PFCLayer supports mnt and out and Super vs. Deep PFC layers.

Cycle:
- ActFmG calls Gating which is only run on Super layers, and only does something when GateState.Now = true and it calls DecayStatePool if GateState.Act > 0 (i.e., the stripe has gated) to clear out any existing activation, and resets Cnt = 0 indicating just gated. For out layers, it clears the corresponding mnt stripe.
- BurstFmAct for Super layers applies gating from Cnt state to Burst activations (which reflect 5IB activity as gated by BG, and are what is sent to the deep layer during SendCtxtGe)
QuarterFinal for Super calls GateStateToDeep to copy updated GateState info computed in Gating over to the corresponding Deep layer.
- SendCtxtGe (called after QuarterFinal by Network in a separate pass) updates the GateState.Cnt for Super and Deep layers, incrementing Cnt up for maintaining layers, and decrementing for non-maintaining. Super then sends CtxtGe to Deep.
- CtxtFmGe (only Deep) gets the CtxtGe value from super (always) and calls DeepMaint which applies the PFCDyn dynamics to the CtxtGe currents if using those. It saves the initial CtxtGe as a Maint neuron-level value which is visible as Cust1 variable in NetView, and is used to multiply the dynamics by the original activation strength.

In summary, for PFCmnt maintenance gating:

Q1, cycle 18: BG gating, PFC clearing of any existing act: Gating call
Q2, end: Super -> Deep (CtxtGe): QuarterFinal based on BurstFmAct gated Burst vals
...

And PFCout output gating:

Q1, cycle 18: BG gating -- triggers clearing of corresponding Maint stripe
Q1, end: Super -> Deep (CtxtGe) so Deep can drive network output layers

TODO

Matrix uses net_gain = 0.5 -- why?? important for SIR2?, but not SIR1
patch -- not essential for SIR1, test in SIR2
TAN -- not essential for SIR1, test for SIR2
del_inhib -- delta inhibition -- SIR1 MUCH faster learning without! test for SIR2
slow_wts -- not important for SIR1, test for SIR2
GPe, GPi learning too -- allows Matrix to act like a hidden layer!
Currently only supporting 1-to-1 Maint and Out prjns -- Out gating automatically clears same pool in maint -- could explore different arrangements

References

Bosch, M., & Hayashi, Y. (2012). Structural plasticity of dendritic spines. Current Opinion in Neurobiology, 22(3), 383–388. https://doi.org/10.1016/j.conb.2011.09.002

Hochreiter, S., & Schmidhuber, J. (1997). Long Short Term Memory. Neural Computation, 9, 1735–1780.

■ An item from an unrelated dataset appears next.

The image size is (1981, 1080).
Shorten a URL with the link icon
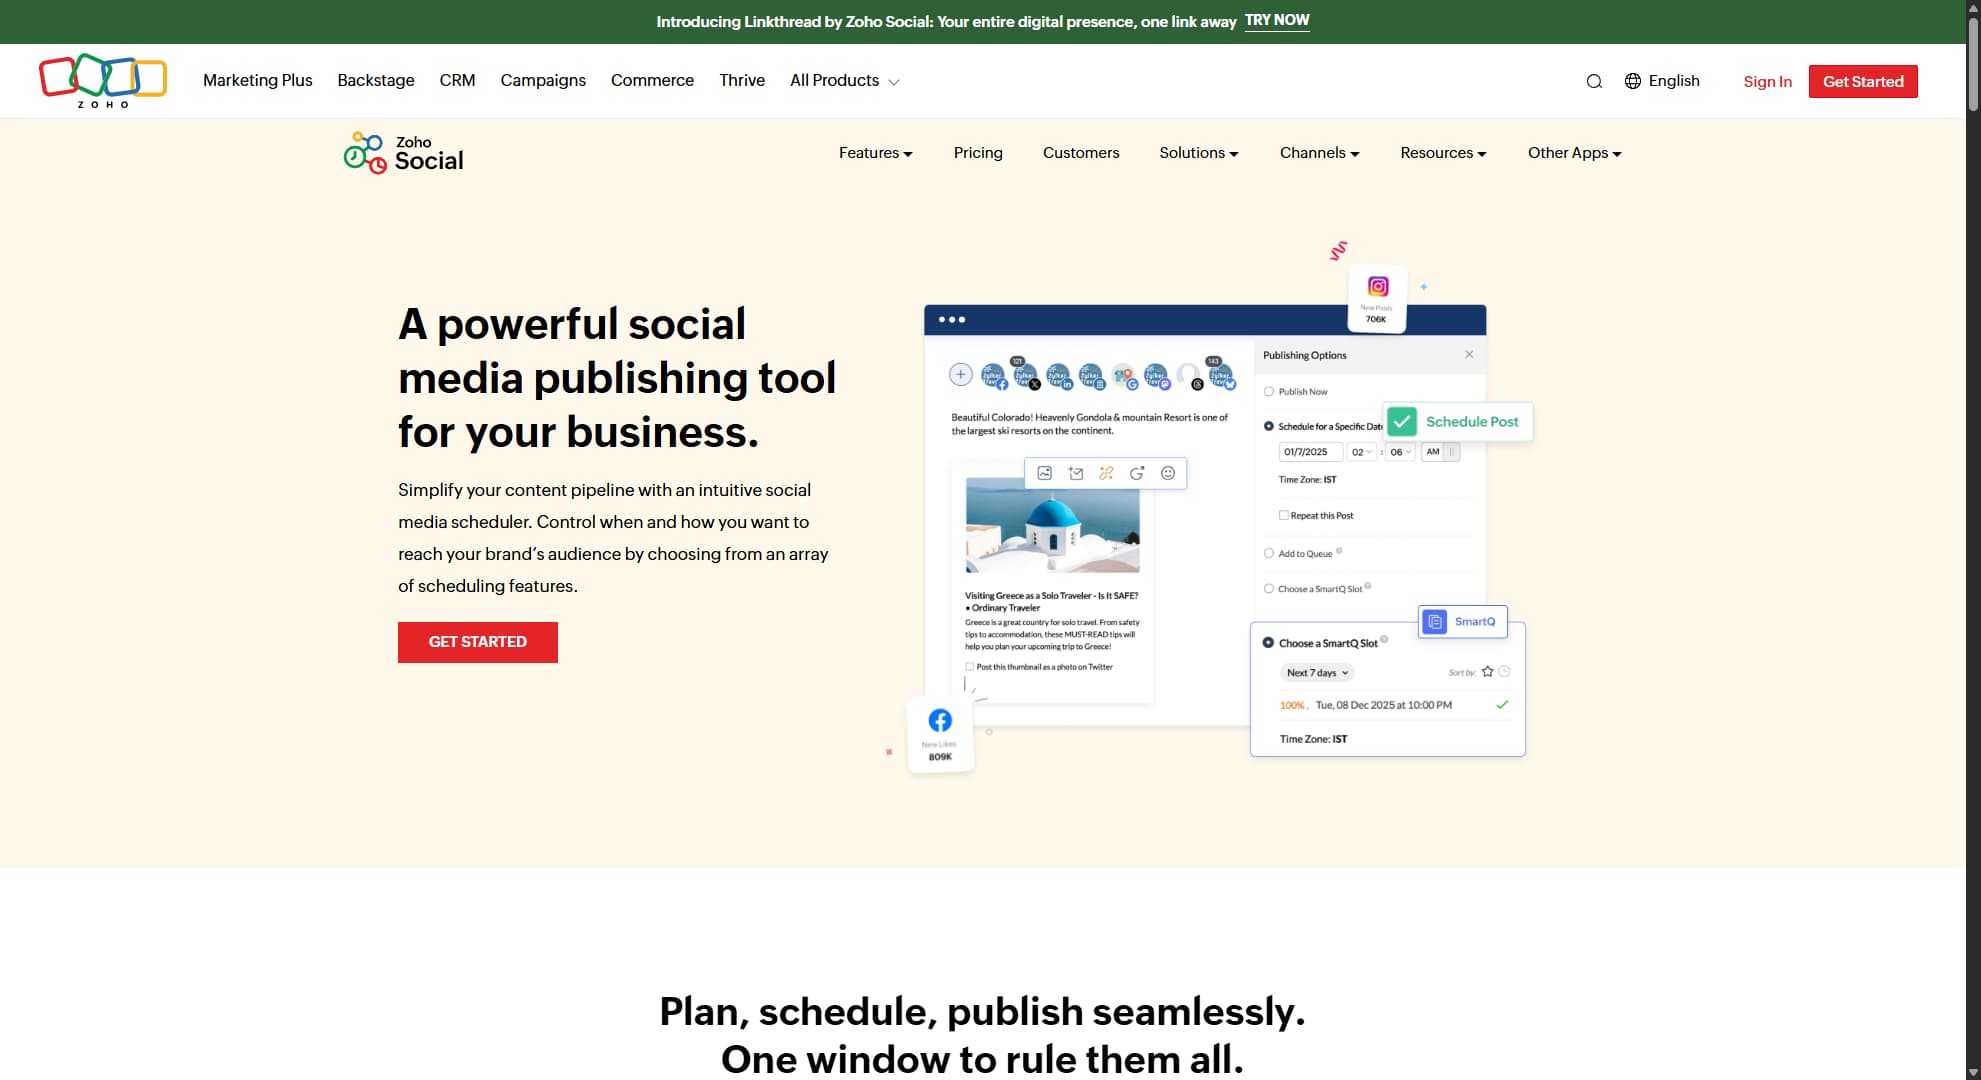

O'Reilly, R.C. & Frank, M.J. (2006), Making Working Memory Work: A Computational Model of Learning in the Frontal Cortex and Basal Ganglia. Neural Computation, 18, 283-328.

Redondo, R. L., & Morris, R. G. M. (2011). Making memories last: The synaptic tagging and capture hypothesis. Nature Reviews Neuroscience, 12(1), 17–30. https://doi.org/10.1038/nrn2963

Rudy, J. W. (2015). Variation in the persistence of memory: An interplay between actin dynamics and AMPA receptors. Brain Research, 1621, 29–37. https://doi.org/10.1016/j.brainres.2014.12.009

Sommer, M. A., & Wurtz, R. H. (2000). Composition and topographic organization of signals sent from the frontal eye field to the superior colliculus. Journal of Neurophysiology, 83(4), 1979–2001.